I’d come a long way since then. I did feel somewhat qualified to intrude.

Crying quietly, the woman on the bridge hunched over herself exactly the way I had. Something must have happened, I pondered, to have got her into such a state.

I walked right up to her and then, do you know what I did?

I sped right by!

It’s not the woman from the bus! That threw me.

I glanced down to the platform where everybody else looked the other way, too.

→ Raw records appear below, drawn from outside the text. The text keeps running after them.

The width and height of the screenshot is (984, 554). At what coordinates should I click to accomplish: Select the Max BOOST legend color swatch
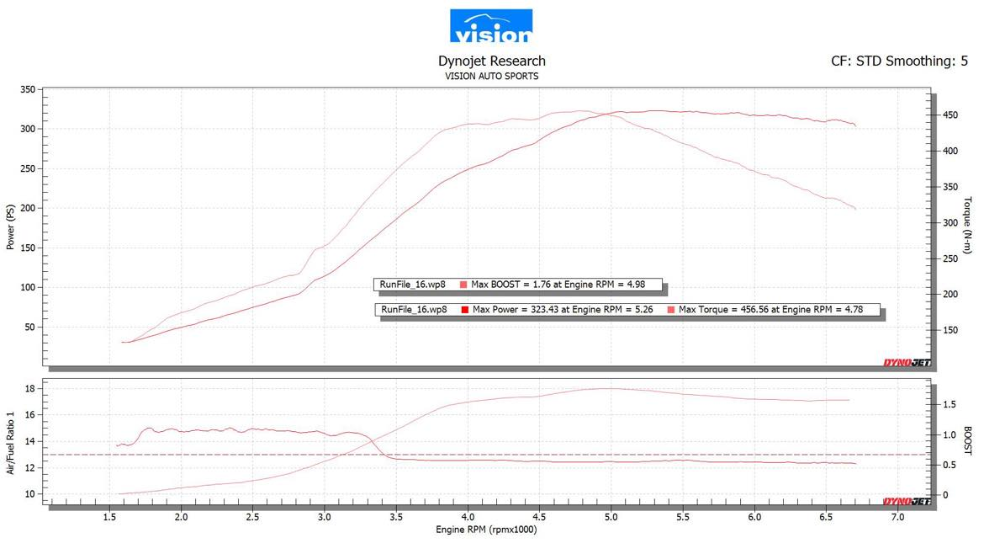[x=463, y=285]
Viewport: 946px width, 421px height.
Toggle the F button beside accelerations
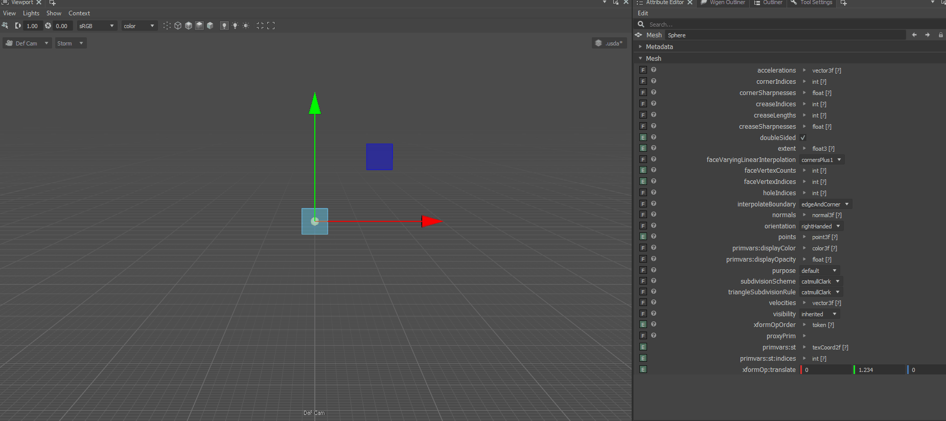click(643, 70)
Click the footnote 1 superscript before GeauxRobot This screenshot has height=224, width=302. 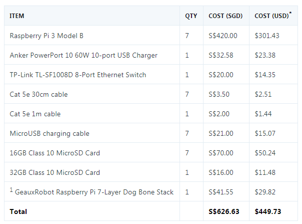(11, 190)
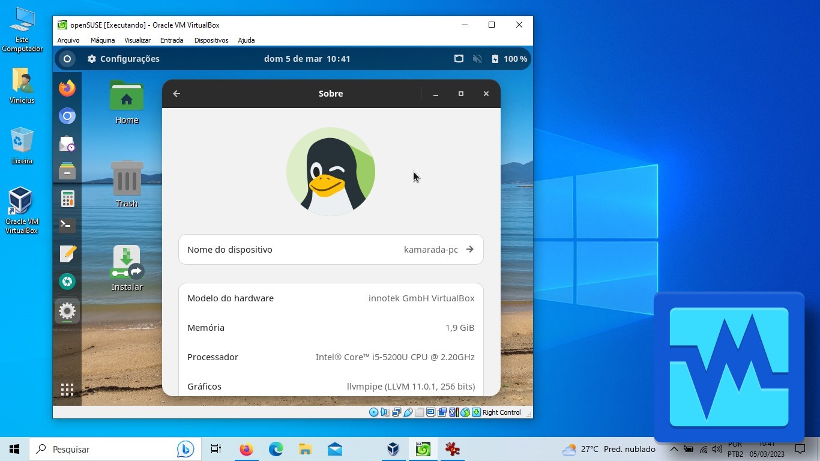This screenshot has height=461, width=820.
Task: Open the Text Editor from the dock
Action: (x=67, y=253)
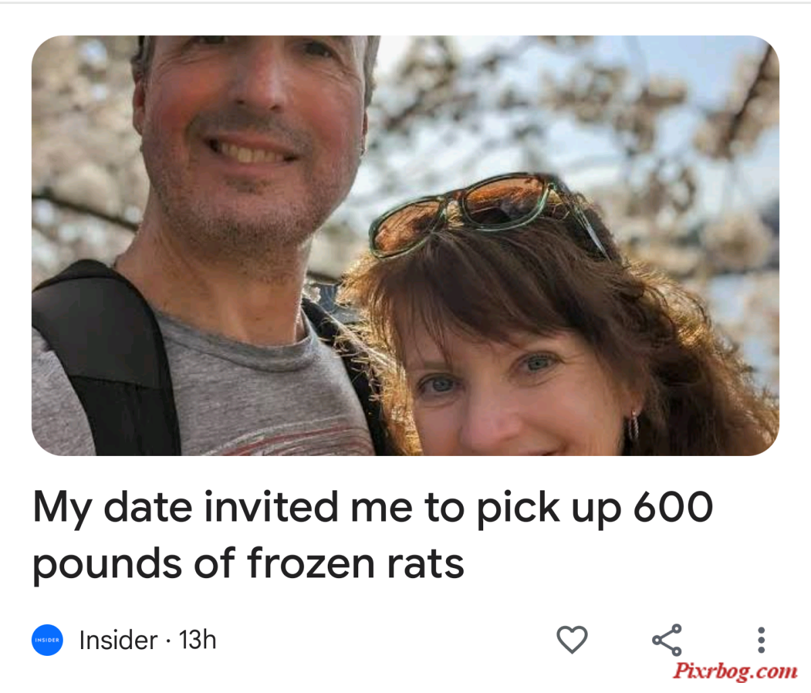Click the word 'pounds' in headline

(107, 565)
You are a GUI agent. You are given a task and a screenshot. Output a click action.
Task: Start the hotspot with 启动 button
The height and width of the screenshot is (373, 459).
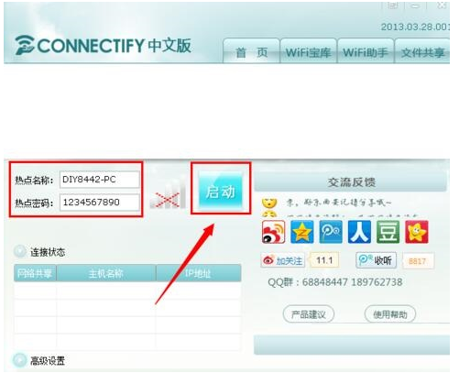221,191
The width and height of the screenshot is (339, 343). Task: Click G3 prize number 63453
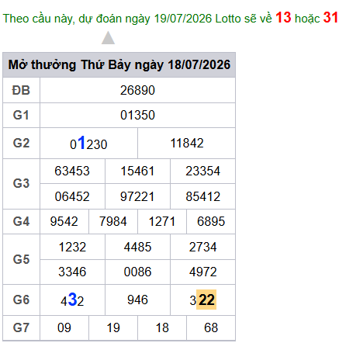pos(72,171)
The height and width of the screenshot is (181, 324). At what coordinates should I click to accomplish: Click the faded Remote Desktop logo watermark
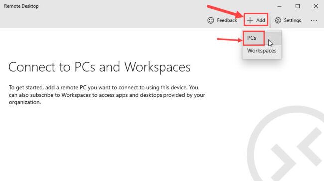pyautogui.click(x=285, y=144)
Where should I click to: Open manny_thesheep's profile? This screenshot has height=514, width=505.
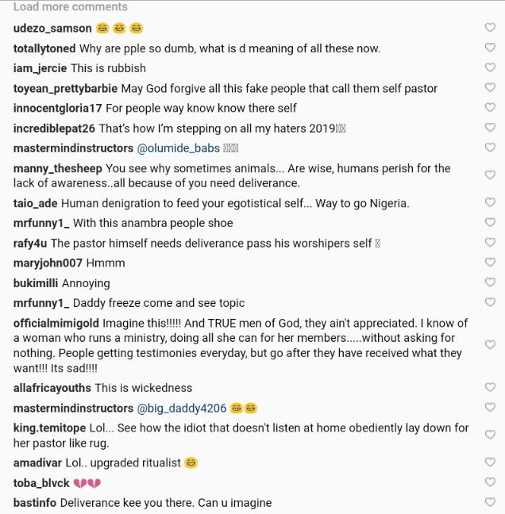58,168
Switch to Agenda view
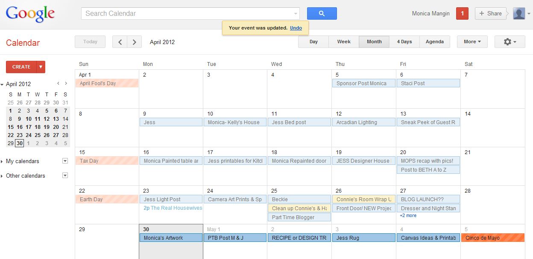Image resolution: width=533 pixels, height=259 pixels. (434, 42)

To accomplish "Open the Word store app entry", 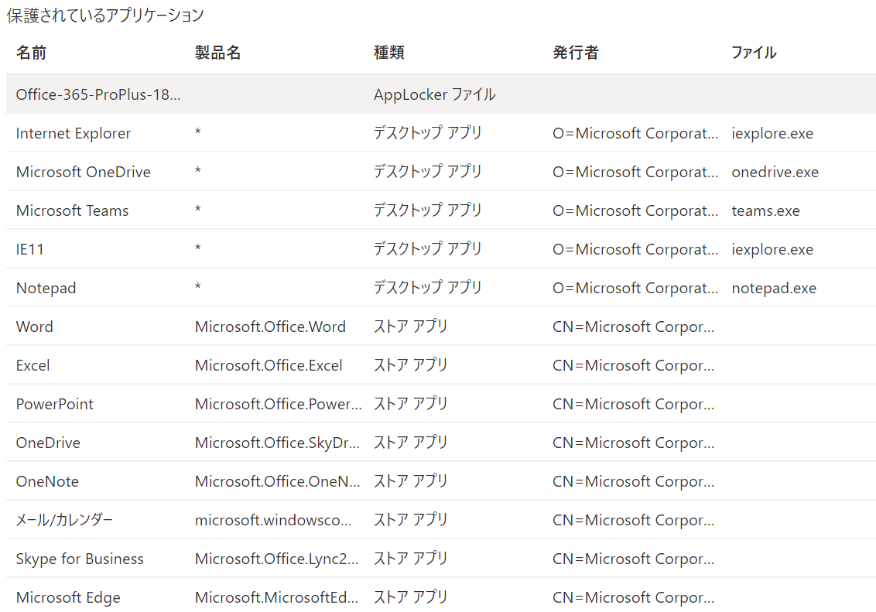I will click(x=35, y=327).
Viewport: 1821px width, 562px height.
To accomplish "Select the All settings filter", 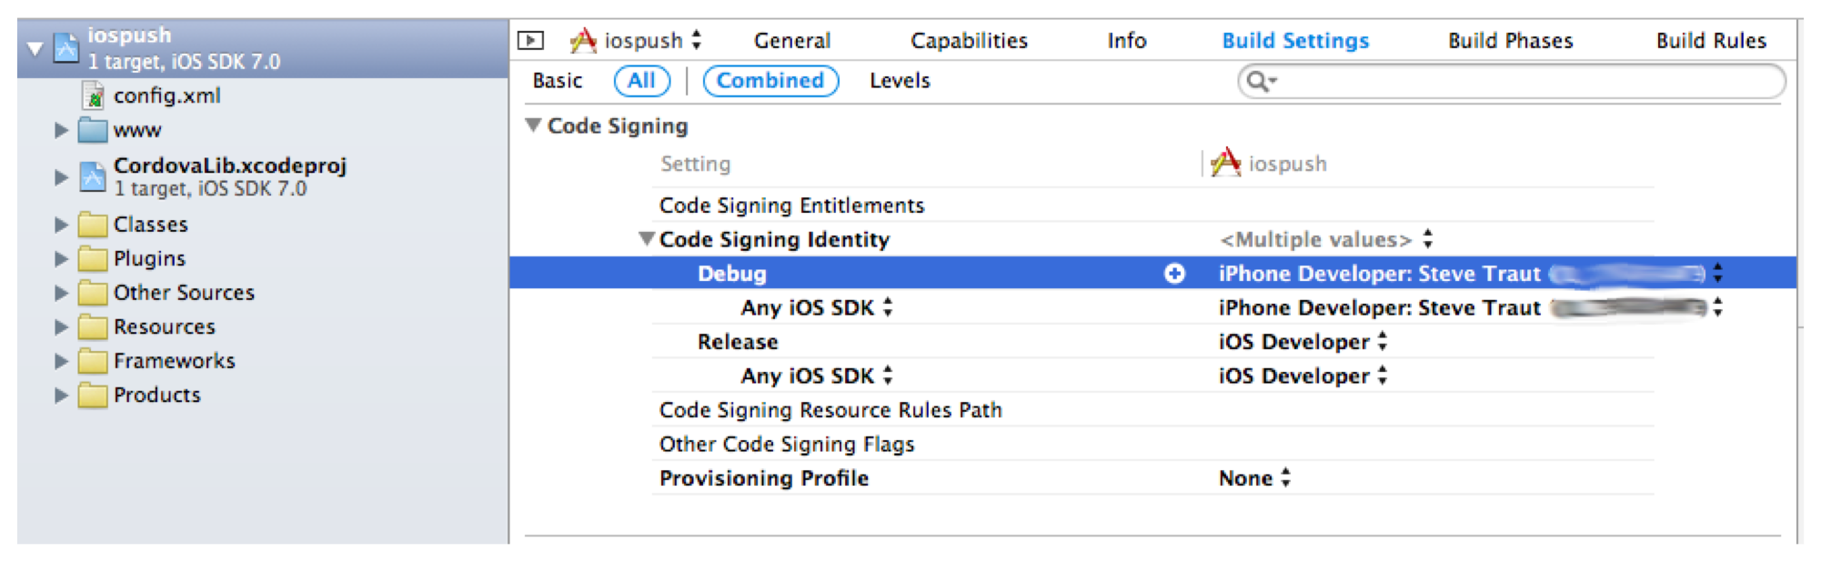I will coord(641,81).
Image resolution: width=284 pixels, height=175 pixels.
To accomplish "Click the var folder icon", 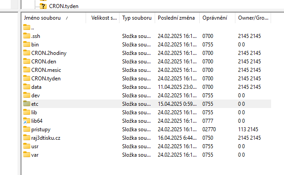I will 27,154.
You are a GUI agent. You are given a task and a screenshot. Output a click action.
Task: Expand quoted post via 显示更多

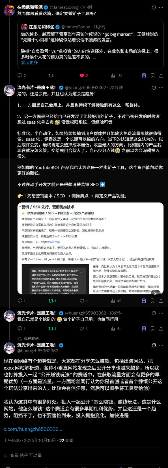point(29,62)
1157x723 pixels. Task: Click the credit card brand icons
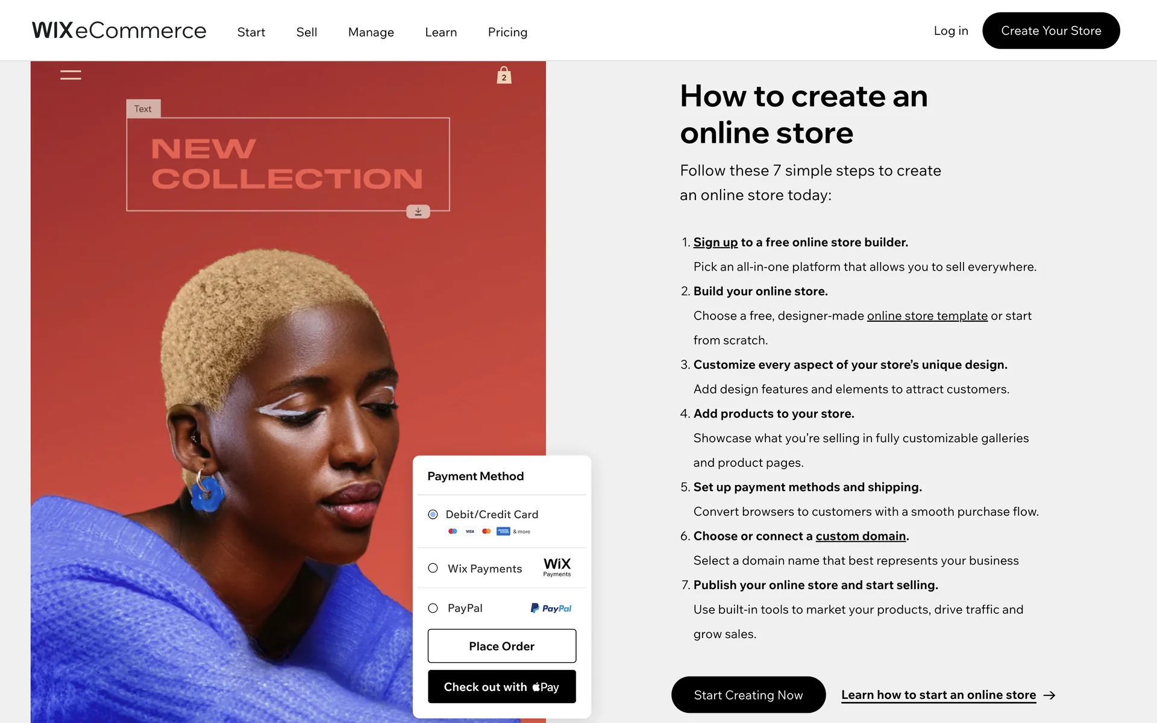[x=489, y=531]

Be honest now, come on, I urged myself. What would you have done if somebody had tapped on your car window when you sat upset and all alone?

Would you have felt even more lost by their intervention – or would you have thought, Well, at least it proves somebody cares.

I whirled round. “Is everything all right?”

I stood so far away from the woman by now that I needed to add a little volume.

Everybody down on the platform glanced up. I guessed what they were thinking: Oh good, somebody else has stepped in.

“Sorry, I couldn’t help but notice you.”

I added one of my mum’s lines as I retraced my steps.

Behind the woman’s shoulder in the distance I could see the optician’s. A figure wearing a buttermilk-coloured coat was just exiting.

I wouldn’t have to deal with this on my own. Mum would be by my side in moments.

“Really, are you all right?” I repeated as the woman wiped at her tear-streaked cheeks and heaved in a deep breath.

No matter how she replied, whether with a tale of woe or an angry retort, I knew how happy I’d just made my mother.

“Lauren,” I could imagine her saying. “I know you think I’m always butting in and getting involved, but there are times when we just have to do it.”

Yes Mum, I thought. We do. Now hurry up, because I might need you to teach me a little bit more about sticking my oar in.